AMD Radeon Instinct MI25
This page describes the steps necessary to perform GPGPU on the AMD Radeon Instinct MI25 (and other gfx900 vega10 GPU's).
BIOS and cooling
The MI25 is a power hungry, passively cooled accelerator card that often exhibits incompatibility with consumer level hardware and has no video out by default. To remedy this, we can flash a WX9100 BIOS to the MI25, which lowers the power limit from 220W to 170W, enables the Mini DisplayPort hidden behind the PCIe bracket, enables the fan header to be used for active cooling, and allows consumer equipment to boot with the MI25 attached if it would not before.

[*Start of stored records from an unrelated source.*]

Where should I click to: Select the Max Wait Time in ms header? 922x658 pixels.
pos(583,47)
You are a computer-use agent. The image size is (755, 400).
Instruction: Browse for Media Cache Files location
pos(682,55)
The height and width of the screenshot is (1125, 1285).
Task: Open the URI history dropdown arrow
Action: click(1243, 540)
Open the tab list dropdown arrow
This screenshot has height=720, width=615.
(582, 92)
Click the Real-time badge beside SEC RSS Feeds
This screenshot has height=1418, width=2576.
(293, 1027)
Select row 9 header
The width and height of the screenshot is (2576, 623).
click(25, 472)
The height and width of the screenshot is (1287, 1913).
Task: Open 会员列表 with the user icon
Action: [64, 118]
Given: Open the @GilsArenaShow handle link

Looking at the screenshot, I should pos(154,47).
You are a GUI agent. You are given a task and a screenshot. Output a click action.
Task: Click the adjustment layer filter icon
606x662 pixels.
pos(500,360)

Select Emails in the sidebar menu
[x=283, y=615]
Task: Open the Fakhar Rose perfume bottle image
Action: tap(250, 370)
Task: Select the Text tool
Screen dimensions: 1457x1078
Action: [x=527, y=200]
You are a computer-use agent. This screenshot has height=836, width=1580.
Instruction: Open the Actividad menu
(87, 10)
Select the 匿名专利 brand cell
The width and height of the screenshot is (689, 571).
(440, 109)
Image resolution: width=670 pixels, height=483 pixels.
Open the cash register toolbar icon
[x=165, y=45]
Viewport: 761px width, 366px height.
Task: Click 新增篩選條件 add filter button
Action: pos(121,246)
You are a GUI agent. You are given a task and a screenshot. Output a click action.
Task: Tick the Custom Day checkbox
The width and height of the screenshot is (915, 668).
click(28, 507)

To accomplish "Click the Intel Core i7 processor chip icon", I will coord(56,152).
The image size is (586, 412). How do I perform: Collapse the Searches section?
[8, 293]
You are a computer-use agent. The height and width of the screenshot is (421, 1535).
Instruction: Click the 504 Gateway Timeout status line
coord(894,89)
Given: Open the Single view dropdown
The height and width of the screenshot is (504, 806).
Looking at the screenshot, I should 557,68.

Depending on your situation, you may be able to flash the BIOS from within the operating system using amdvbflashAUR if you can boot successfully and keep it cool. Alternatively, the BIOS can be flashed quite easily in hardware without the risk of overheating.
The recommended and most widely tested WX9100 BIOS can be downloaded here.
Hardware flashing with a Raspberry Pi
The BIOS chip is located under the backplate and can be flashed with a SOP8 test clip and a Raspberry Pi using flashrom.
Firstly, we need to connect the MI25 BIOS chip and clip to the Raspberry Pi GPIO pins according to this diagram here. Once we have carefully connected everything and have the Raspberry Pi booted, use the following command to see if the flash is detected.
# flashrom -p linux_spi:dev=/dev/spidev0.0,spispeed=8192
Once the flash has been successfully detected, we must backup the original BIOS before we flash the new one. This serves two purposes, it provides us with a backup to restore to, and confirms that we have a good connection to the BIOS flash chip.
# flashrom -p linux_spi:dev=/dev/spidev0.0,spispeed=8192 -r mi25-dump1.rom
# flashrom -p linux_spi:dev=/dev/spidev0.0,spispeed=8192 -r mi25-dump2.rom
$ sha1sum mi25-dump*.rom
If the checksums match, then we are good to go. If not, try reseating the clip and try again until you get consistent dumps.
You may have noticed that the WX9100 BIOS is 256KiB, while the MI25 BIOS is 1MiB. To remedy this, we create a 768KiB file consisting of zero bytes and append it to the end of our WX9100 BIOS, 218718.rom
.
$ truncate -s +768KiB pad.bin
$ cat 218718.rom pad.bin > 218718-padded.rom
After that, we can flash the freshly padded BIOS to the MI25.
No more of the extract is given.